_Exercise directions_
Render the entries from the line with "Task: Select Scratches and Consoles tree item" to the line with "Click AC active" as a two-column CSV with the headers entry_text and answer. Give one row per entry, and put each field in quotation marks with its line breaks replaced by spaces.

_Stored data_
• • • •

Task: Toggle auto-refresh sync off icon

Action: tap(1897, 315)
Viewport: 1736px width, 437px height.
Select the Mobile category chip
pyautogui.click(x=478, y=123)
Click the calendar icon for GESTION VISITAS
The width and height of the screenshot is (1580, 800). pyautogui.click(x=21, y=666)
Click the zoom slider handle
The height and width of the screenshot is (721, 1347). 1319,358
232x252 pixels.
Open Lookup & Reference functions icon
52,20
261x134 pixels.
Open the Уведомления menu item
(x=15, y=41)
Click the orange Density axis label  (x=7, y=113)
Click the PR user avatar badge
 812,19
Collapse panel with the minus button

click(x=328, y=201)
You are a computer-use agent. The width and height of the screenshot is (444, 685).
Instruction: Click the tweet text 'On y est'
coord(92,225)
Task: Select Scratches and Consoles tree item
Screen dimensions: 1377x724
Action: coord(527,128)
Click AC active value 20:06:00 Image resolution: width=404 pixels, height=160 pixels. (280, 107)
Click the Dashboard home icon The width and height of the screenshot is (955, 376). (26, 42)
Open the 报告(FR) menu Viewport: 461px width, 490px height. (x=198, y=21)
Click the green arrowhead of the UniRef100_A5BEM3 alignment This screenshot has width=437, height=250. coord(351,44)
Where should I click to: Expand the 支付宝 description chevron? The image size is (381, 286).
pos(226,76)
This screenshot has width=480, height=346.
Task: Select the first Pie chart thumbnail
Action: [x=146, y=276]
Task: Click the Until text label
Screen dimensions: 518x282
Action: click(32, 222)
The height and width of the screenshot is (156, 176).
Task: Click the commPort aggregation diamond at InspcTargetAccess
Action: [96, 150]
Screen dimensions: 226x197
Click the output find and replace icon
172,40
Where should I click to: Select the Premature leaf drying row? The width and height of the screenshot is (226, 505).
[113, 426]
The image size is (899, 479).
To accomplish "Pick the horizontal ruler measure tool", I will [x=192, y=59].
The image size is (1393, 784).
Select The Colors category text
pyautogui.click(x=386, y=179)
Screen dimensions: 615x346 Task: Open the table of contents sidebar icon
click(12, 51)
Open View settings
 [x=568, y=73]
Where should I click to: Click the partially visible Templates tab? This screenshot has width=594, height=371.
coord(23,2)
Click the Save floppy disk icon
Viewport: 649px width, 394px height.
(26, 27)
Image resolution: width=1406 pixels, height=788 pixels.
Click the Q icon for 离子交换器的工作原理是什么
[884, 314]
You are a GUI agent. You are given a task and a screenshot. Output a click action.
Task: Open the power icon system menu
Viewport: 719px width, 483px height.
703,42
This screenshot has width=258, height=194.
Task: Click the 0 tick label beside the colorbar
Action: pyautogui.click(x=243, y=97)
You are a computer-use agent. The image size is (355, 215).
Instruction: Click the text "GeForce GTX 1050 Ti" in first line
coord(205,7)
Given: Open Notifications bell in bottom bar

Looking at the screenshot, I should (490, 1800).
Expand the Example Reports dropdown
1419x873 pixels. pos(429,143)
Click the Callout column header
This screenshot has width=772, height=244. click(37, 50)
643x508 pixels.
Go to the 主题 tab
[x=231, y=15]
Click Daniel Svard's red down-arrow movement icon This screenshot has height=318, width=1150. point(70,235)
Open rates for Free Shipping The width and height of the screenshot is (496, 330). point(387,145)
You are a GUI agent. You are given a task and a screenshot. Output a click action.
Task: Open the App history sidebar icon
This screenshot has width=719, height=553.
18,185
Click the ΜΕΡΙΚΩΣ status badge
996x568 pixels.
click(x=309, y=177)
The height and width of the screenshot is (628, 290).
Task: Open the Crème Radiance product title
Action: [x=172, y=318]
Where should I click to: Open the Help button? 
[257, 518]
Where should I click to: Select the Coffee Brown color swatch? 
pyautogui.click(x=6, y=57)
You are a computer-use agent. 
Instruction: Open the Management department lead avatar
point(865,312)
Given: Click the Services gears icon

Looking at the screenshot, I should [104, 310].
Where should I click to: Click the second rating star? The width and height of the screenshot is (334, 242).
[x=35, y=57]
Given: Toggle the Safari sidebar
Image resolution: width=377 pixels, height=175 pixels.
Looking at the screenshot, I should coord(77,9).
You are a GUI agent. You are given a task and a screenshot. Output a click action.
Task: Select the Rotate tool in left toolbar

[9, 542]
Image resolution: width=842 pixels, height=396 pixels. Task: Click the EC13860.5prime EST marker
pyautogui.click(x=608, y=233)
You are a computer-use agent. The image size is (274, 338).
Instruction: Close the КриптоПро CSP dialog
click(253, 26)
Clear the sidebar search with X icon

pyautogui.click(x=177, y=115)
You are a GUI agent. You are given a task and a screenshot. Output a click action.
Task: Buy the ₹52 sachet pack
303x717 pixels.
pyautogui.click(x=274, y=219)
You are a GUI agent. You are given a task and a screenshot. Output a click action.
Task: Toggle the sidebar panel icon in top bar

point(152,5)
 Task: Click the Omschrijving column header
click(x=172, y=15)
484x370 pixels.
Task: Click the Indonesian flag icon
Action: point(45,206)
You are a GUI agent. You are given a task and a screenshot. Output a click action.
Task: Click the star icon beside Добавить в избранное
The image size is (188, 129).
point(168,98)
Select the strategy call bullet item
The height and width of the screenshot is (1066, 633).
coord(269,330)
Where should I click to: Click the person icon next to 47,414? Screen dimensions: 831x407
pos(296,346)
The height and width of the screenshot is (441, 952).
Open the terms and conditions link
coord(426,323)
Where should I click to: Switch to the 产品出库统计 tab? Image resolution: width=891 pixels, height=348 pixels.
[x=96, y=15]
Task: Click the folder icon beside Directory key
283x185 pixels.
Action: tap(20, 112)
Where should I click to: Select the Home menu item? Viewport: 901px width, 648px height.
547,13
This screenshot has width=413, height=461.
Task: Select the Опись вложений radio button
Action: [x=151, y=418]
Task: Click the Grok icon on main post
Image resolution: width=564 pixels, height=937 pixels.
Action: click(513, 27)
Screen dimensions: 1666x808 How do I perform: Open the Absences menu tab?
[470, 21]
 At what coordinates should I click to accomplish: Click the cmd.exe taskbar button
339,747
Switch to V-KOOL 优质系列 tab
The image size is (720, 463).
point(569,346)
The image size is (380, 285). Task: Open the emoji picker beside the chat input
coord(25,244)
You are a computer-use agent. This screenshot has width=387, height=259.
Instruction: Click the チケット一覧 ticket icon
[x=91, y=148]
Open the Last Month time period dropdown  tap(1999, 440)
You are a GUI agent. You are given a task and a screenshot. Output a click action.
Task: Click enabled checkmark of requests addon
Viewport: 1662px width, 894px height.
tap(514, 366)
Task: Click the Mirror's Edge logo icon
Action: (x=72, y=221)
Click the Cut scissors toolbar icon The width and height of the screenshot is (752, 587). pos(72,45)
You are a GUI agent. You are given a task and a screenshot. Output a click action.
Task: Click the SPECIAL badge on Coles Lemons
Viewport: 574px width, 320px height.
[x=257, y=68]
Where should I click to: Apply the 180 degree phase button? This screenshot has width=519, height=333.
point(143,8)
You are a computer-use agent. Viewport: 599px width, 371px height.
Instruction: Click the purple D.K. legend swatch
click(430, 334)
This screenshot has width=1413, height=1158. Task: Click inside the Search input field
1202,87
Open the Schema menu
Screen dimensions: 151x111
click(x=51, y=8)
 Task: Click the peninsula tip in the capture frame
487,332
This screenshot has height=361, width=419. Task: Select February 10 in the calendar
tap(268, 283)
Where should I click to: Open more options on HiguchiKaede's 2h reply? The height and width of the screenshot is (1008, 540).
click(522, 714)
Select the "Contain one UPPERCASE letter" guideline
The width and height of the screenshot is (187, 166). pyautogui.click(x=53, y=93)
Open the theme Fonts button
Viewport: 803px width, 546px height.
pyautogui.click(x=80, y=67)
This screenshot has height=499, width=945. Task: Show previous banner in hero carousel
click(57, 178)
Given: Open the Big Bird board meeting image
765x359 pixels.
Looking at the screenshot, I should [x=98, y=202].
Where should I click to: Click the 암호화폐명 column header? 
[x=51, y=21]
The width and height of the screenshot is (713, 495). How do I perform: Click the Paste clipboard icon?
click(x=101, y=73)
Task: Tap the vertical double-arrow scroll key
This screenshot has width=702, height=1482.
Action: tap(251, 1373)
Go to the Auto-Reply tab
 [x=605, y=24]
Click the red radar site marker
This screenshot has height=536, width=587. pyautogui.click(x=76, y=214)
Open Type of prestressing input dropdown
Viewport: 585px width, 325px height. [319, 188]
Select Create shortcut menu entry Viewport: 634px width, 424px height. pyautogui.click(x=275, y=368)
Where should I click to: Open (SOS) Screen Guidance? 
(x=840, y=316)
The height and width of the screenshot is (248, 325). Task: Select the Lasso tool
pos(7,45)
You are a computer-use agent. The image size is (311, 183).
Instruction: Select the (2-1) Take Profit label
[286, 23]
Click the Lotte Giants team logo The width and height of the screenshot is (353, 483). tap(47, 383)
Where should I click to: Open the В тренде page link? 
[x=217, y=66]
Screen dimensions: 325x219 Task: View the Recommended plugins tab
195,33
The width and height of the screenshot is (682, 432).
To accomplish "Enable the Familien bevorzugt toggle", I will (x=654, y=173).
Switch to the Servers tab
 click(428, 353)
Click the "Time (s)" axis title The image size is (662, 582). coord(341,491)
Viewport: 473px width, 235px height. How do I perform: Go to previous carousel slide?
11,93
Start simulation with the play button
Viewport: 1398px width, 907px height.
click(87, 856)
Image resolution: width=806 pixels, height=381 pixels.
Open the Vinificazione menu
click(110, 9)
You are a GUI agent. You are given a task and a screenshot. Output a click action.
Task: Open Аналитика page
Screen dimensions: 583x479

• • • •

_Solution for this exercise_
entry_text,answer
"Task: Select Scratches and Consoles tree item Screen dimensions: 1377x724","Action: coord(527,128)"
"Click AC active value 20:06:00 Image resolution: width=404 pixels, height=160 pixels.","(280, 107)"